▸ **元の文章**:

特集2:中国規制改革の展開

2022年に急増した人民元建て貿易決済金額
-人民元国際化の進展状況-

関根 栄一

要約

  1. 2023年2月24日、中国人民銀行は、2022年通年の人民元建てクロスボーダー決済金額が42兆1,000億元となり、2009年7月に人民元建て貿易決済が解禁されて以来、最高の金額を記録したことを明らかにした。また、中国の対外決済金額に占める人民元の割合は49.0%に達し、過去に遡れる限りで最高の水準となった。
  2. 人民元建てクロスボーダー決済金額のうち、貨物(モノ)、サービス、収益及び経常移転から構成される人民元建て貿易決済金額は、2022年通年で10兆5,000億元と過去最高を記録し、前年比伸び率も32.0%増となった。
  3. 2022年の人民元建て貿易決済金額増加の要因としては、(1)景気対策の一環として企業の輸出支援や為替リスクヘッジのため人民元建て決済が奨励され規制緩和も行われたこと、(2)経済連携協定の枠組みの下でも人民元建て決済が奨励されたこと、(3)資源や食料の輸入で中国がバーゲニングパワーを高め人民元建て決済が進めやすくなったこと、が指摘できよう。

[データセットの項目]
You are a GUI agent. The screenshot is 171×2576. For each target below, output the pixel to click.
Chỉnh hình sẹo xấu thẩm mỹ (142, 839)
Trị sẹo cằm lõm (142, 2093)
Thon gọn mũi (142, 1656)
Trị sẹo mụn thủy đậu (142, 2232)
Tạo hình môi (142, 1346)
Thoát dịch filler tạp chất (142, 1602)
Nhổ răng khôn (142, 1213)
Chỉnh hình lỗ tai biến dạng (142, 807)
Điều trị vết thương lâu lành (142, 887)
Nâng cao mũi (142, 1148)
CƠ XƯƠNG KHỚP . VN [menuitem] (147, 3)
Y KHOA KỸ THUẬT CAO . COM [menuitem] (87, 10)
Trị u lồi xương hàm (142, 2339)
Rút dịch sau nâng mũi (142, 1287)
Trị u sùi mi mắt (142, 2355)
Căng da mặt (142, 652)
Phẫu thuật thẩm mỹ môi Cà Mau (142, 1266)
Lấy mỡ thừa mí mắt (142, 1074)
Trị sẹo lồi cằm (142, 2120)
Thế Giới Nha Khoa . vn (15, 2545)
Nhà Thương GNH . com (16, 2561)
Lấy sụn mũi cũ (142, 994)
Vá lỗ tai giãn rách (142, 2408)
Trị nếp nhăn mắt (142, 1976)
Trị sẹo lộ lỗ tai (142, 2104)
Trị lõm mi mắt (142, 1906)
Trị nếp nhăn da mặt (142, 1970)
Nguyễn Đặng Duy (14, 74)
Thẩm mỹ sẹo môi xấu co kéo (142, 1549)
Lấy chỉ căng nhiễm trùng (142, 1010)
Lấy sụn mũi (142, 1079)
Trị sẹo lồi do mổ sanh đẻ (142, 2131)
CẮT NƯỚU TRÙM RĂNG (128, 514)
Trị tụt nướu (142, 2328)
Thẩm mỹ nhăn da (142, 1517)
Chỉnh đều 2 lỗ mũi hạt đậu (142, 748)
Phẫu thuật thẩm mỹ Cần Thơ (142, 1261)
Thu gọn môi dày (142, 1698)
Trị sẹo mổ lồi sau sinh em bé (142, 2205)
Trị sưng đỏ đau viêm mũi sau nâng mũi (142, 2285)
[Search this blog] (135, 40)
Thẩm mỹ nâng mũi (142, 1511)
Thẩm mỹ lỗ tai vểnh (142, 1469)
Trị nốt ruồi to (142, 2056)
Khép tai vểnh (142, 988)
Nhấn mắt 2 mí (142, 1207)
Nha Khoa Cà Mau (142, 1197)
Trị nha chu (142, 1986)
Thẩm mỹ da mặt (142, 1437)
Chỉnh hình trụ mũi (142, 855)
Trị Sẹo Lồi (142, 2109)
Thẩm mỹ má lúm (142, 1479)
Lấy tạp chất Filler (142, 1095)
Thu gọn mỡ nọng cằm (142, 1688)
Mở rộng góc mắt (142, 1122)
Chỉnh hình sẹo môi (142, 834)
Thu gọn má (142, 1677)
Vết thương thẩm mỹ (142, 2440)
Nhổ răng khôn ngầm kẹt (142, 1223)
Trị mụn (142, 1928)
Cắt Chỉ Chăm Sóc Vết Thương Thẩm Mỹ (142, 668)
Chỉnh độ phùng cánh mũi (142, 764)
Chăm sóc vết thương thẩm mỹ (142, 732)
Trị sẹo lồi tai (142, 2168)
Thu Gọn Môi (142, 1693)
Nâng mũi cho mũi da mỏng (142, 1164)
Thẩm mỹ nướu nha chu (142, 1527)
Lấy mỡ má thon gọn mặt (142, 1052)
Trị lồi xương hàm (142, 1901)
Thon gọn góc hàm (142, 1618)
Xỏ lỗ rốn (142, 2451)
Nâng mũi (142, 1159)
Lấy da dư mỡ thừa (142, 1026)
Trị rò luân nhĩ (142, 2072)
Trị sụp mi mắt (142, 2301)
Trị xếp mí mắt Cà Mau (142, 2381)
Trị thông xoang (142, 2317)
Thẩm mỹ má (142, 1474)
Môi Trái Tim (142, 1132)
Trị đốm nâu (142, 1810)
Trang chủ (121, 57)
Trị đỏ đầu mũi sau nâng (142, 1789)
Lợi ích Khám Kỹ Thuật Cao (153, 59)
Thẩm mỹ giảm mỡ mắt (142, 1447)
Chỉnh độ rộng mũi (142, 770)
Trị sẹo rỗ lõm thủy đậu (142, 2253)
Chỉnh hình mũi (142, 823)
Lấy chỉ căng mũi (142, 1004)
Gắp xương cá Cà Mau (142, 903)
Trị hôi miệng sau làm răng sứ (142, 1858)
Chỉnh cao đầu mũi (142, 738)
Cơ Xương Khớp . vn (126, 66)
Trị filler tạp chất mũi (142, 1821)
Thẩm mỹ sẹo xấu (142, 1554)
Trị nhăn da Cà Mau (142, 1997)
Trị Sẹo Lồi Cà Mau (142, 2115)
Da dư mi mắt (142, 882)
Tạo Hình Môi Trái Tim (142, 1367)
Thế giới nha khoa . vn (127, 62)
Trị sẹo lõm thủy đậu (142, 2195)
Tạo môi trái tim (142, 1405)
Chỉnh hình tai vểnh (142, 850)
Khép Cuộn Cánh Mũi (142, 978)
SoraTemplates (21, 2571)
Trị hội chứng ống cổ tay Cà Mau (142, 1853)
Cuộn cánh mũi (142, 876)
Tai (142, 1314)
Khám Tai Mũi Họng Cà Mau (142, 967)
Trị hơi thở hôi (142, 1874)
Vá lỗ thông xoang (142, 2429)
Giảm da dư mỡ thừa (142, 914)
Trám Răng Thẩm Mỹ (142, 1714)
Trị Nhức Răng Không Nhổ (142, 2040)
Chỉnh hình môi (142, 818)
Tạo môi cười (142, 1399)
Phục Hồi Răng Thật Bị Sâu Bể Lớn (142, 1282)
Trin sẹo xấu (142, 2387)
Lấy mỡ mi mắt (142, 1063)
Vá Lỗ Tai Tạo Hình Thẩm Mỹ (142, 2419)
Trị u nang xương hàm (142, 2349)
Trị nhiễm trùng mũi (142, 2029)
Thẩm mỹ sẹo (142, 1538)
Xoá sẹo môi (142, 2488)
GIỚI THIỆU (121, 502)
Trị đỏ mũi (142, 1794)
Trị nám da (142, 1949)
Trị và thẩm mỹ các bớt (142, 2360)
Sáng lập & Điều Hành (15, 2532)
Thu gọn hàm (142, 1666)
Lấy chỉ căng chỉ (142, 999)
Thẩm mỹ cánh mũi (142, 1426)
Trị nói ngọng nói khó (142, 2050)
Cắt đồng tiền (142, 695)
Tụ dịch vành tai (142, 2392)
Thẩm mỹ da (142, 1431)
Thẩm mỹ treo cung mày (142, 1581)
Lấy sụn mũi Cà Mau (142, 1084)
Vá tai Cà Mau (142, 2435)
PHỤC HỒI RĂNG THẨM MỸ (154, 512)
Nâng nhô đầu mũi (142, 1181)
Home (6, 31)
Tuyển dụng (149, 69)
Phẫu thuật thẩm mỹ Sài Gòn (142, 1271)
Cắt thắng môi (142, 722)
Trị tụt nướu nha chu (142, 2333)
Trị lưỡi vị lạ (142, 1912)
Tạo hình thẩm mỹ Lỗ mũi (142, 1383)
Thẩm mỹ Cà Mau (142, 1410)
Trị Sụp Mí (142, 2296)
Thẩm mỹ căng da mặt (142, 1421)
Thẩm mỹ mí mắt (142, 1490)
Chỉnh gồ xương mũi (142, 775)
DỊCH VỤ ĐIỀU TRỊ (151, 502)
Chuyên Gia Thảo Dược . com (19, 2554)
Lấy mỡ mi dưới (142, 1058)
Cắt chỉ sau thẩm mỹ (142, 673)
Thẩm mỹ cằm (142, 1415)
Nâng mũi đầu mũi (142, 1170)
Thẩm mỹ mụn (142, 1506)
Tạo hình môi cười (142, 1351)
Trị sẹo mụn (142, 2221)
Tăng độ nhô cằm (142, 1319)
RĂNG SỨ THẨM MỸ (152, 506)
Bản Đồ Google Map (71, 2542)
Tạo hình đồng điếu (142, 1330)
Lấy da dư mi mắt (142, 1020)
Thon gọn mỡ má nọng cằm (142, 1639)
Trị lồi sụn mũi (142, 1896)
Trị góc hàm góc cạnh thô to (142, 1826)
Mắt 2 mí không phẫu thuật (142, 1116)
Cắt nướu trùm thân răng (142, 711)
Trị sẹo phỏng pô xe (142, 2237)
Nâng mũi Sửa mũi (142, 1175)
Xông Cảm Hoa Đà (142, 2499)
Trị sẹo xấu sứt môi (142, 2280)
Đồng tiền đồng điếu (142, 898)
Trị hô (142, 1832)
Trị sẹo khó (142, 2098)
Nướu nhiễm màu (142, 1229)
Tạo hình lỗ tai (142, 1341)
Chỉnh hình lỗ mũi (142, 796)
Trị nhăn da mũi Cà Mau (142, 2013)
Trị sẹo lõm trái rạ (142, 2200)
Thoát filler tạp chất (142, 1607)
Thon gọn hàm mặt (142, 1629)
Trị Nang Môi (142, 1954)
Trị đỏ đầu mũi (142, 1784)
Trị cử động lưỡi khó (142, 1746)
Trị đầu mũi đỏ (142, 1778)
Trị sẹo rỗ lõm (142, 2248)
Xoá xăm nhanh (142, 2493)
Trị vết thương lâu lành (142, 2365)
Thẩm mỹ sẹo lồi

▸ **作業の内容**:
人民元建て貿易決済についての文章を、一字も変えずに全部書き出してください。

▸ **この作業の答え**:
特集2:中国規制改革の展開

2022年に急増した人民元建て貿易決済金額
-人民元国際化の進展状況-

関根 栄一

要約

  1. 2023年2月24日、中国人民銀行は、2022年通年の人民元建てクロスボーダー決済金額が42兆1,000億元となり、2009年7月に人民元建て貿易決済が解禁されて以来、最高の金額を記録したことを明らかにした。また、中国の対外決済金額に占める人民元の割合は49.0%に達し、過去に遡れる限りで最高の水準となった。
  2. 人民元建てクロスボーダー決済金額のうち、貨物(モノ)、サービス、収益及び経常移転から構成される人民元建て貿易決済金額は、2022年通年で10兆5,000億元と過去最高を記録し、前年比伸び率も32.0%増となった。
  3. 2022年の人民元建て貿易決済金額増加の要因としては、(1)景気対策の一環として企業の輸出支援や為替リスクヘッジのため人民元建て決済が奨励され規制緩和も行われたこと、(2)経済連携協定の枠組みの下でも人民元建て決済が奨励されたこと、(3)資源や食料の輸入で中国がバーゲニングパワーを高め人民元建て決済が進めやすくなったこと、が指摘できよう。